One bacterial cell, one complete genome

Abstract

While the bulk of the finished microbial genomes sequenced to date are derived from cultured bacterial and archaeal representatives, the vast majority of microorganisms elude current culturing attempts, severely limiting the ability to recover complete or even partial genomes from these environmental species. Single cell genomics is a novel culture-independent approach, which enables access to the genetic material of an individual cell. No single cell genome has to our knowledge been closed and finished to date. Here we report the completed genome from an uncultured single cell of Candidatus Sulcia muelleri DMIN. Digital PCR on single symbiont cells isolated from the bacteriome of the green sharpshooter Draeculacephala minerva bacteriome allowed us to assess that this bacteria is polyploid with genome copies ranging from approximately 200-900 per cell, making it a most suitable target for single cell finishing efforts. For single cell shotgun sequencing, an individual Sulcia cell was isolated and whole genome amplified by multiple displacement amplification (MDA). Sanger-based finishing methods allowed us to close the genome. To verify the correctness of our single cell genome and exclude MDA-derived artifacts, we independently shotgun sequenced and assembled the Sulcia genome from pooled bacteriomes using a metagenomic approach, yielding a nearly identical genome. Four variations we detected appear to be genuine biological differences between the two samples. Comparison of the single cell genome with bacteriome metagenomic sequence data detected two single nucleotide polymorphisms (SNPs), indicating extremely low genetic diversity within a Sulcia population. This study demonstrates the power of single cell genomics to generate a complete, high quality, non-composite reference genome within an environmental sample, which can be used for population genetic analyzes.

Figure 1. Sulcia cell isolation and sequence coverage, closure and polishing locations along the Sulcia DMIN single cell genome.

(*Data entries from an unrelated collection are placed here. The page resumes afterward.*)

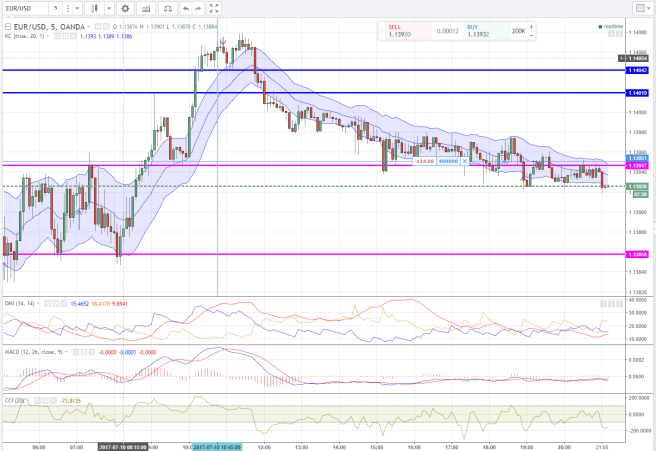Viewport: 656px width, 451px height.
Task: Click the blue horizontal line at 1.14042
Action: click(x=300, y=71)
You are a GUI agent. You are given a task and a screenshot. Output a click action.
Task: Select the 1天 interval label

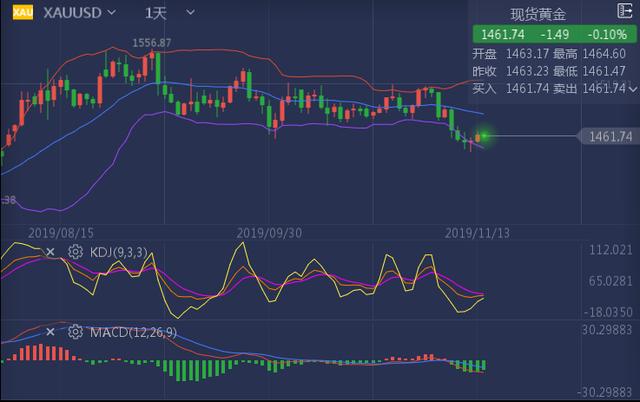(156, 13)
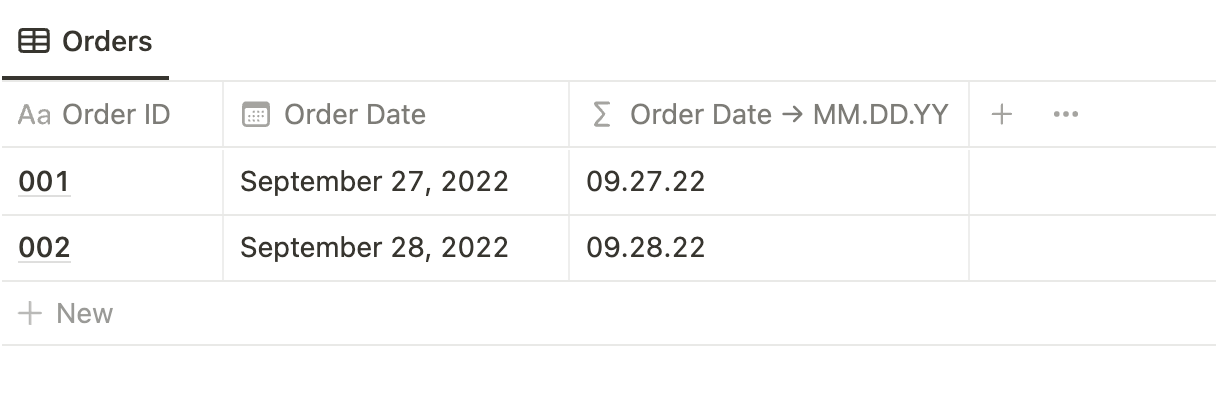
Task: Click the table icon beside Orders
Action: (x=34, y=42)
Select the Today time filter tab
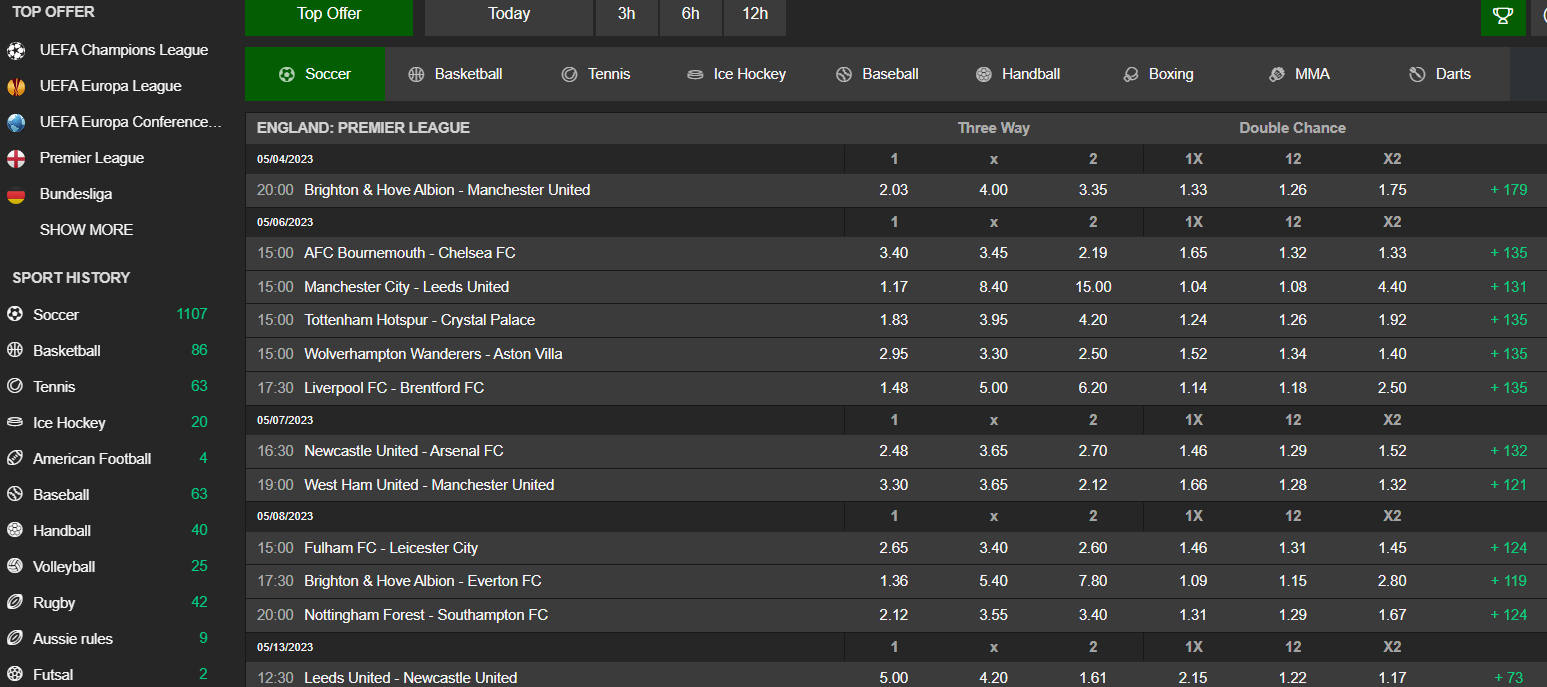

(A) Micromanipulation of the single Sulcia cell from the sharpshooter bacteriome metasample. (B) Sequence coverage including closure and polishing locations along the finished, circular Sulcia DMIN genome with circles corresponding to following features, starting with outermost circle: (1) Illumina sequence coverage ranging from 0–3276 (mean 303+−386), (2) pyrosequence sequence coverage ranging from 0–231 (mean 42+−39), (3) Sanger sequence coverage ranging from 0–30 (mean 10+−7), (4) locations of captured (green) and uncaptured gaps (orange), (5) polishing locations corrected using Illumina (blue) and Sanger (purple) seqeunce, (6) GC content heat map (dark blue to light green = low to high values) and (7) GC skew.

Figure 2. Distribution of protein similarities between the two available genomes of Candidatus Sulcia muelleri from sharpshooters.